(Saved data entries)
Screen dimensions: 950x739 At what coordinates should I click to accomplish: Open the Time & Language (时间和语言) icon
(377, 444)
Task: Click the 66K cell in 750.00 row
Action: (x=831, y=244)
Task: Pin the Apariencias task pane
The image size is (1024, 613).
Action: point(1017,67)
--
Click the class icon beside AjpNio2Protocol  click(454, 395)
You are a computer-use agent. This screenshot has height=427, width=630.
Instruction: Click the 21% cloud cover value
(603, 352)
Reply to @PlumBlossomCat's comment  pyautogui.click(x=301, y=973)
* * *
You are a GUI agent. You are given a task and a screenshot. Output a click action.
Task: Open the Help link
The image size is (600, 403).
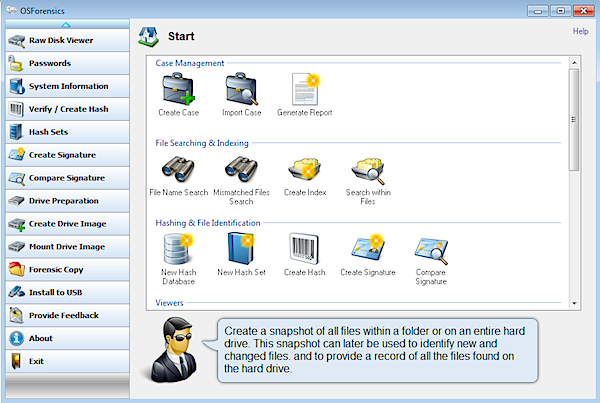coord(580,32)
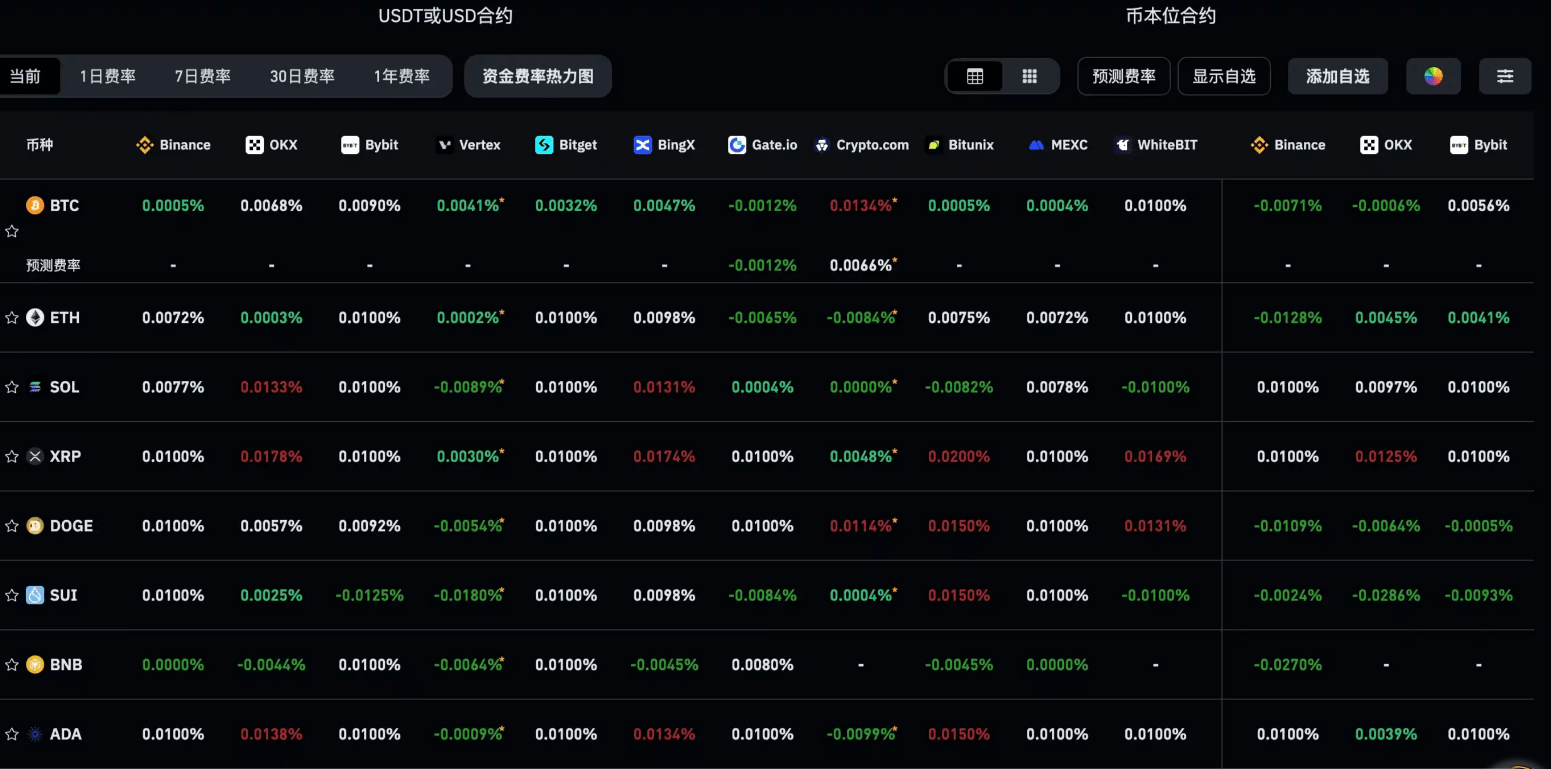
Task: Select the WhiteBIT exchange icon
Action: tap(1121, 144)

■ **WHAT YOU WILL DO**:
Which lines above include the string "agent"? Show them.

■ **SOLUTION BELOW**:
You are a computer-use agent. This screenshot has height=427, width=630.
You are a GUI agent. You are given a task and a screenshot. Output a click action.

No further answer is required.